**Task requirements:** Output only the lines below that start at the line containing "Expand the Test folder node" and end at the line containing "Given: Show the suitshade layer", with both ends kept.

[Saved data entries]
------------------------------------------------

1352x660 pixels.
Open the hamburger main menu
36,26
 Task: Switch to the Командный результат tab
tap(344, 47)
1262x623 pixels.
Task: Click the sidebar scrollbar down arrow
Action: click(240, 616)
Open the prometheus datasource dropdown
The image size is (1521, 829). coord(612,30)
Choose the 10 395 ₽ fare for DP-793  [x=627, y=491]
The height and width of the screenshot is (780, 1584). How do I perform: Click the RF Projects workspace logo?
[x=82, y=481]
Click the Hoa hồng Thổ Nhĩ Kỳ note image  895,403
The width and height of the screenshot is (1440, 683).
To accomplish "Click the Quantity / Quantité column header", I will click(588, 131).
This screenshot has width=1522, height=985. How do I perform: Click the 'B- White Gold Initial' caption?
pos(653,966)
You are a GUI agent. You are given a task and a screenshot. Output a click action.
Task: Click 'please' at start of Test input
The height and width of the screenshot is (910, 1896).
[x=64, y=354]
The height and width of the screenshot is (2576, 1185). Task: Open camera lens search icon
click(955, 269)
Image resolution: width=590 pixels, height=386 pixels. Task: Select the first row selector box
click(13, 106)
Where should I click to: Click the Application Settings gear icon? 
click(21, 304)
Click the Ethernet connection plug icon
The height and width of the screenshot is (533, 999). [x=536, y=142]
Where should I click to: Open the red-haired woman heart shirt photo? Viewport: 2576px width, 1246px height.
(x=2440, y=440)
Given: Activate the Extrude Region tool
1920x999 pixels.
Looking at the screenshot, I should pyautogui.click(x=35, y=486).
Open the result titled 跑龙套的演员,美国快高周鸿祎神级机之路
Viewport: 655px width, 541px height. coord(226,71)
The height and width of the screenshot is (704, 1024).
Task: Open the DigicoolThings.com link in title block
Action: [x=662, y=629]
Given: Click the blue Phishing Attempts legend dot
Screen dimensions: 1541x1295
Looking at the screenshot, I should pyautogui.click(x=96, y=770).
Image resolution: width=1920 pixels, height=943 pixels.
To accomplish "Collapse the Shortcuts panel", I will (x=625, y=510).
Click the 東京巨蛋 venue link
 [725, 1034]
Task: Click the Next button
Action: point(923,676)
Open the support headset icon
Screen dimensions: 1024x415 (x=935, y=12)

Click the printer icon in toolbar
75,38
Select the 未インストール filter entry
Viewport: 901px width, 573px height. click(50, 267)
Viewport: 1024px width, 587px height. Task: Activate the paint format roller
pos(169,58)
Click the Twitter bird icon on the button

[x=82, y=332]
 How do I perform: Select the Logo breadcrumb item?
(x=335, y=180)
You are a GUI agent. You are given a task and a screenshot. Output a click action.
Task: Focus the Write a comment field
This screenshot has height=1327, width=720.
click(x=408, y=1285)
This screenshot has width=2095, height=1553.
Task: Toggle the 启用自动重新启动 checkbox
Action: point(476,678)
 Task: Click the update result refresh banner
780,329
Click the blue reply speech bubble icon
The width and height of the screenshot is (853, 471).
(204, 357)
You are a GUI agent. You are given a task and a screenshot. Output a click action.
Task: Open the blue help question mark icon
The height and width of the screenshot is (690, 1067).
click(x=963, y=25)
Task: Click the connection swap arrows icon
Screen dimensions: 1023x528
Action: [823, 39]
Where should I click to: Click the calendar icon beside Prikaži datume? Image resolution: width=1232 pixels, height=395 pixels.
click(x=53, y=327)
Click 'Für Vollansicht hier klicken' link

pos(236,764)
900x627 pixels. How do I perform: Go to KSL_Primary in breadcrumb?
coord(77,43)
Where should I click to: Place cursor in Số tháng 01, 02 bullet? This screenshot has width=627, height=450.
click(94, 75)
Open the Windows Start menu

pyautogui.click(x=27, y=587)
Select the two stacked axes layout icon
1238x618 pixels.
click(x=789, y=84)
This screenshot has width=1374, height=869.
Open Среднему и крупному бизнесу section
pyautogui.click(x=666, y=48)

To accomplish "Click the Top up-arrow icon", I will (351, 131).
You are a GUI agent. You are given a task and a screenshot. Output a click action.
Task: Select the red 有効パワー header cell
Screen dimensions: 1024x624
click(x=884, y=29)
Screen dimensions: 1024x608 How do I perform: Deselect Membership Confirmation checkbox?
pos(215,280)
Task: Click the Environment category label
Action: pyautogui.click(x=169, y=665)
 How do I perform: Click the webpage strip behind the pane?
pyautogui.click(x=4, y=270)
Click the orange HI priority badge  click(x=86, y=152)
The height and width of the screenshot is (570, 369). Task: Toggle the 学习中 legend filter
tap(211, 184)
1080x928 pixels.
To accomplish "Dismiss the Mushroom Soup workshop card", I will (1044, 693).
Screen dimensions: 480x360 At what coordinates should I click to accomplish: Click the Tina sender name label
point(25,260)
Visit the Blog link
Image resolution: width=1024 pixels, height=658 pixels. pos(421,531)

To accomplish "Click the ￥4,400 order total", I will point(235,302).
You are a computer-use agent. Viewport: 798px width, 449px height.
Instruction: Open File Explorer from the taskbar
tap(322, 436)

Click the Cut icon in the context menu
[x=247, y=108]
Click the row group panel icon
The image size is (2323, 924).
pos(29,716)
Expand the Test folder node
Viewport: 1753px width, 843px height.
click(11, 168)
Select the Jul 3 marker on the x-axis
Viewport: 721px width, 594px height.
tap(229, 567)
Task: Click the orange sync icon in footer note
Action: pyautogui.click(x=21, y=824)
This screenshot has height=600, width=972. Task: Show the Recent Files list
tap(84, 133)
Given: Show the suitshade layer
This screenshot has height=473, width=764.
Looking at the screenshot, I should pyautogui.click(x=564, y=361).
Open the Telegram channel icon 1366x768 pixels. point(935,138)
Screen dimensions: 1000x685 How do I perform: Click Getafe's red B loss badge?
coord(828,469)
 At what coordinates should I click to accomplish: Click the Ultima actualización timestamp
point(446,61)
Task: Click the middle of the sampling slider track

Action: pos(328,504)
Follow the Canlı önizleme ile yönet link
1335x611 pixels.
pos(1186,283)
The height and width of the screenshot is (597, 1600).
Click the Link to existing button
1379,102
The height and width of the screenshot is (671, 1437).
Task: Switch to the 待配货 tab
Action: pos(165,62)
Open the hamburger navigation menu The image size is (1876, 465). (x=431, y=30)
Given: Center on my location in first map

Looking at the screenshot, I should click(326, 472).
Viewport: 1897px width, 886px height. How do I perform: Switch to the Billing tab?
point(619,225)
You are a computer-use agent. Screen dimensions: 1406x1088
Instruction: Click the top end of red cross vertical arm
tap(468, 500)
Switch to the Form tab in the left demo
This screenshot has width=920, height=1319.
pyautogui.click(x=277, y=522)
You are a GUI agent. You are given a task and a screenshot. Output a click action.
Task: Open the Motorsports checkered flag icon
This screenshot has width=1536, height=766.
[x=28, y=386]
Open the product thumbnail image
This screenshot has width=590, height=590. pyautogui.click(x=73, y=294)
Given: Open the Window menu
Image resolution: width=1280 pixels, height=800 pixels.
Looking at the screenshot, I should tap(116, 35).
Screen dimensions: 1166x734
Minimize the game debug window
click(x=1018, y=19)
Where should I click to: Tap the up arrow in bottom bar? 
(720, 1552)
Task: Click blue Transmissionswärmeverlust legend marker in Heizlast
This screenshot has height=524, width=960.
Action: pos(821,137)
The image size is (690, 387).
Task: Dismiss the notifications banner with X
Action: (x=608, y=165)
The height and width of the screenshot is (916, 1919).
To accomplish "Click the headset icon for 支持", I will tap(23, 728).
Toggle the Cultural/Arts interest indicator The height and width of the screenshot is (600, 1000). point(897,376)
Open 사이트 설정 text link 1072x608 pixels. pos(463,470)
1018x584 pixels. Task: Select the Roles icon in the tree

------------------------------------------------

**Task solution:**
Expand the Test folder node
Viewport: 1753px width, 843px height.
click(11, 168)
Select the Jul 3 marker on the x-axis
Viewport: 721px width, 594px height.
tap(229, 567)
Task: Click the orange sync icon in footer note
Action: pyautogui.click(x=21, y=824)
This screenshot has height=600, width=972. Task: Show the Recent Files list
tap(84, 133)
Given: Show the suitshade layer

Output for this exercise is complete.